Official implementation of "Goal-Conditioned Reinforcement Learning and Representations" - an empirical study of goal-conditioned RL algorithms across different observation spaces and architectural configurations in procedurally generated environments. For detailed results and analysis, see our technical report and presentation.

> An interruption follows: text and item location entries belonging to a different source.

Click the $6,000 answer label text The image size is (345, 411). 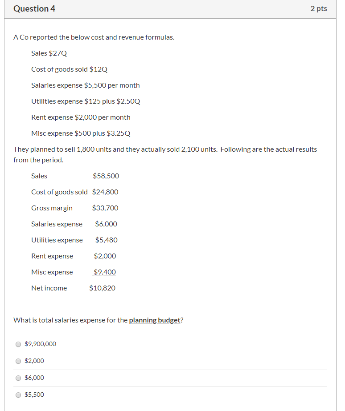[34, 378]
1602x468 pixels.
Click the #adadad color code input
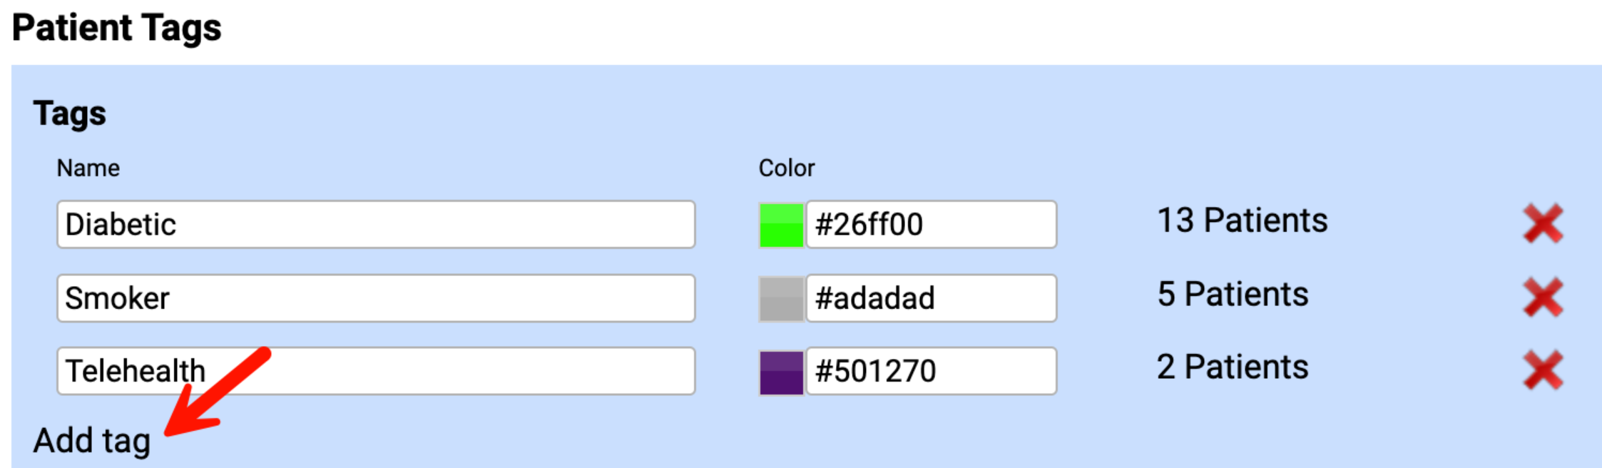click(931, 297)
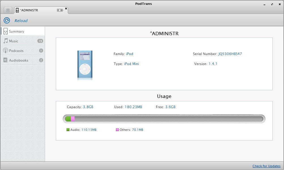The height and width of the screenshot is (170, 284).
Task: Click the Reload text button
Action: click(21, 21)
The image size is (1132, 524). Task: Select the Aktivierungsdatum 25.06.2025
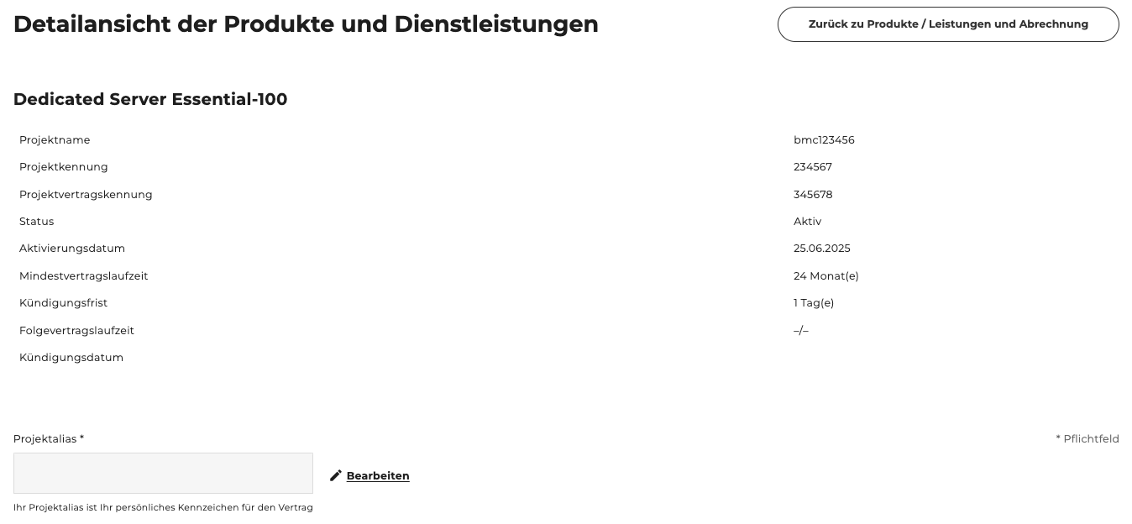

Abstract—Goal-Conditioned Reinforcement Learning enables agents to learn policies that can accomplish a variety of goals. We investigate goal-conditioned Reinforcement learning in a custom grid world environment based on the BabyAI framework that enables us to specify the goal as a desired world state. We compare the performance of different RL algorithms, including PPO, A2C, and DQN. We also explore the impact of various state and goal representations along with network architectures for our function extractors. Our experiments show that PPO outperforms the other algorithms in our setup, and that concatenating fully observable state representations with goal states is an effective input representation for the network. To address challenges with sparse rewards in larger environments, we implement reward shaping based on the distance between the ball and the goal, which enables learning in 6x6 grid worlds. We also test hindsight experience replay, but find that it does not yield significant benefits and substantially underperforms PPO in our specific setup. Our findings demonstrate the potential of goal-conditioned RL for flexibly solving tasks with multiple goals and highlight the importance of appropriate state and goal representations.
# Clone repository
git clone https://github.com/your-username/goal-conditioned-rl.git
cd goal-conditioned-rl
# Create environment
conda create -n gcrl python=3.12
conda activate gcrl
# Install dependencies
pip install -r requirements.txt
Train a PPO agent on our custom dynamic environment:
python testBabyaiEnv.py \
--env custom-dynamic \
--obs fully-observable \
--num-conv-layers 5 \
--num_env 32 \
--num-timesteps 4000000 \
--size 5 \
--reward-shaping True
Parameter | Options | Description |
---|---|---|
--env |
custom-set-goal , custom-dynamic , room |
Environment variant |
--obs |
one-hot , img , fully-observable , fully-observable-one-hot |
Observation representation |
--algorithm |
PPO , A2C , DQN , HER |
RL algorithm |
--policy |
CnnPolicy , MlpPolicy |
Policy network architecture |
--num-timesteps |
Integer | Total training timesteps |
--num-conv-layers |
3 , 5 , 8 |
CNN feature extractor depth |
--num_envs |
Integer | Number of parallel environments |
--size |
Integer | Environment grid size (square) |
--goal-features |
fully-observable , one-pos , same-network-fully-obs , HER |
Goal representation method |
--reward-shaping |
True /False |
Enable dense reward signals (default: False) |
We evaluate CNN architectures with 3, 5, and 8 convolutional layers to understand the impact of representation capacity on goal-conditioned learning efficiency.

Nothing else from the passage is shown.